Your goal: Repeat, word for word, every line from the line holding "Click the Keo Nha Cai 28 logo" through the final line of the entries below. Skip all pictures.

Saved data entries:
#####

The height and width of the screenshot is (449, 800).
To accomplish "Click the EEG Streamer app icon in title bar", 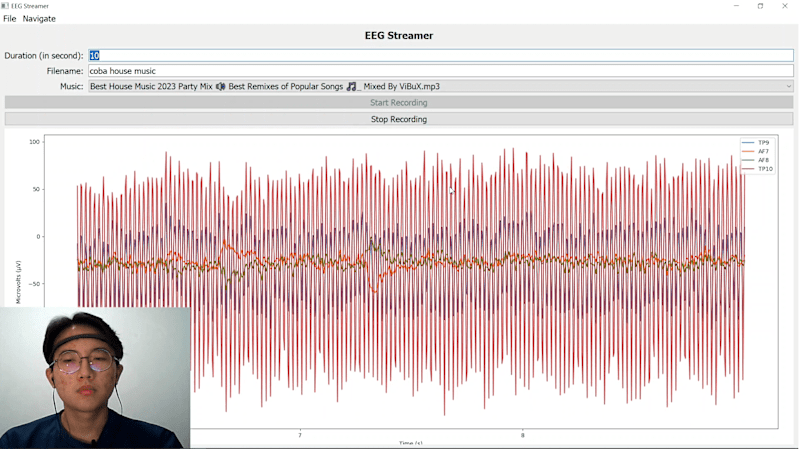I will point(5,6).
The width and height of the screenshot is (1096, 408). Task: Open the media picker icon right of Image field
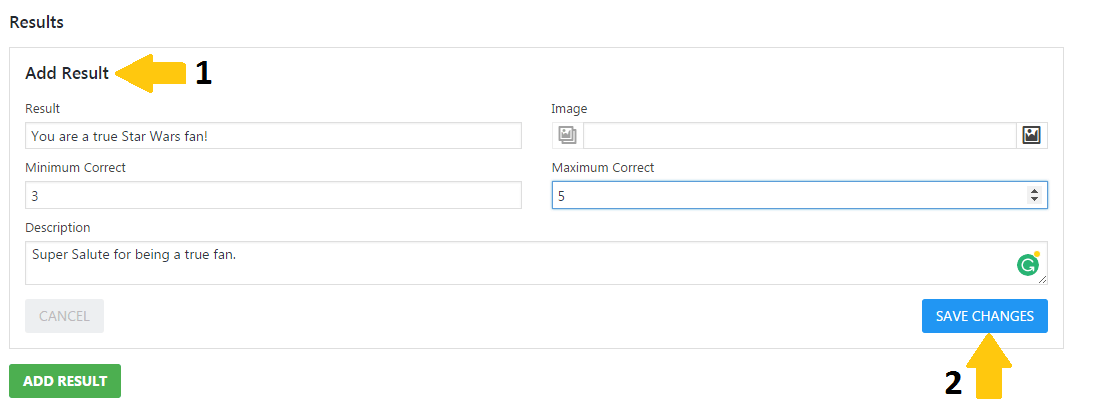[x=1032, y=135]

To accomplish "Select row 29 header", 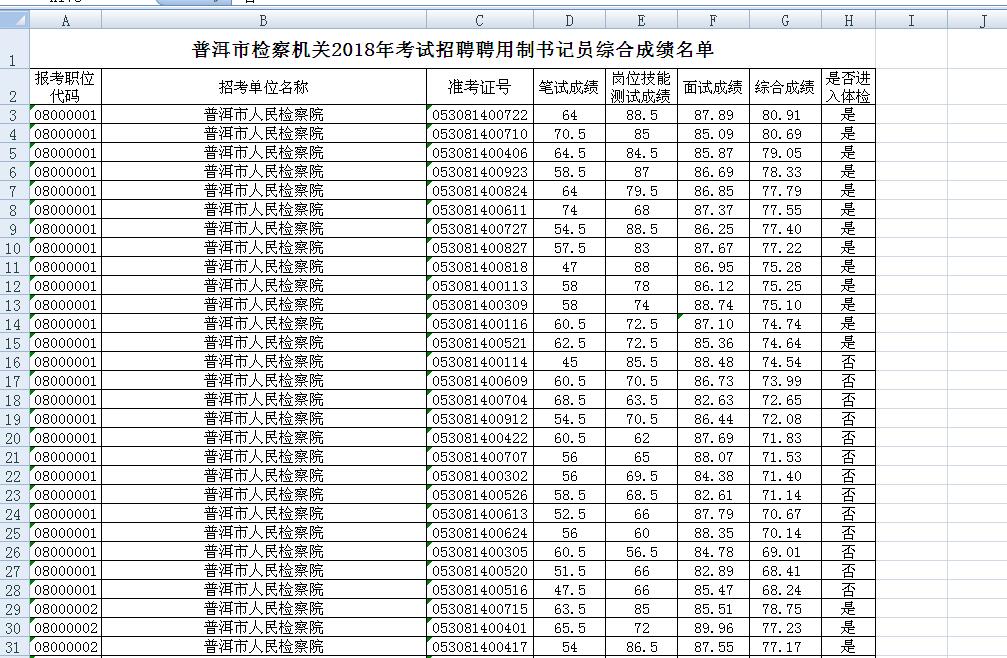I will (x=14, y=609).
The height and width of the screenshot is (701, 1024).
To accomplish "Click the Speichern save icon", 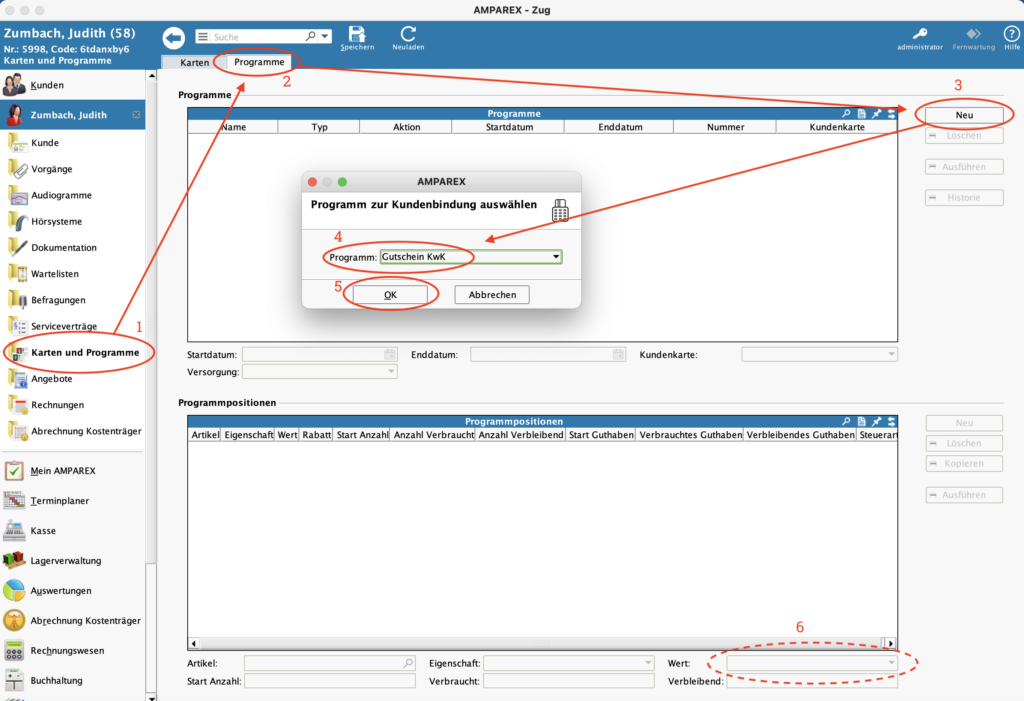I will (x=357, y=35).
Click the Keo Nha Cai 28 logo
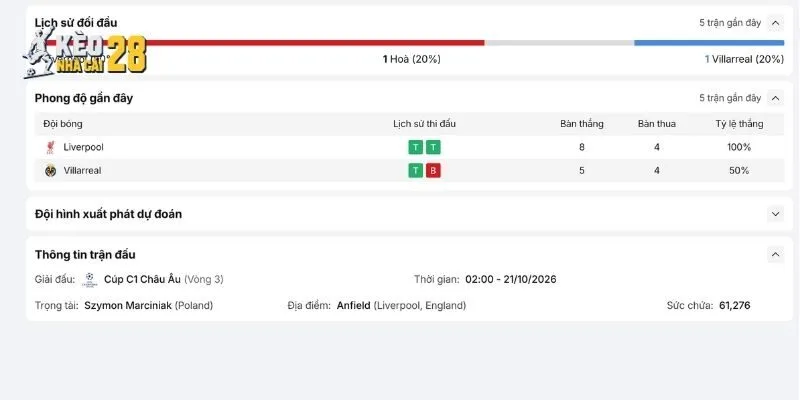 pos(85,53)
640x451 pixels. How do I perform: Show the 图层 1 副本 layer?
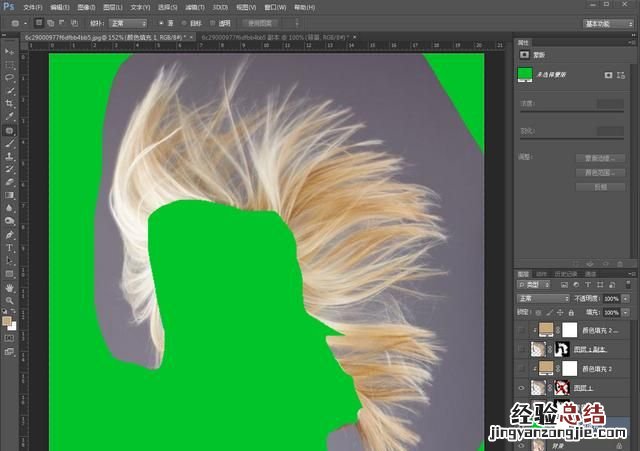point(523,348)
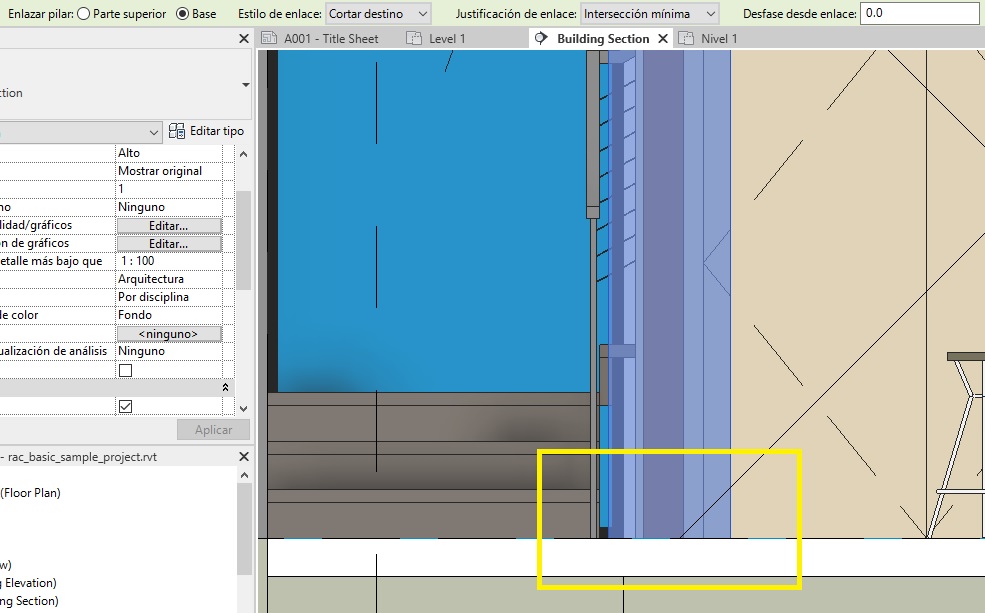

#####

Output for this exercise:
Click the Keo Nha Cai 28 logo
 pos(85,53)
640x451 pixels. How do I perform: Show the 图层 1 副本 layer?
point(523,348)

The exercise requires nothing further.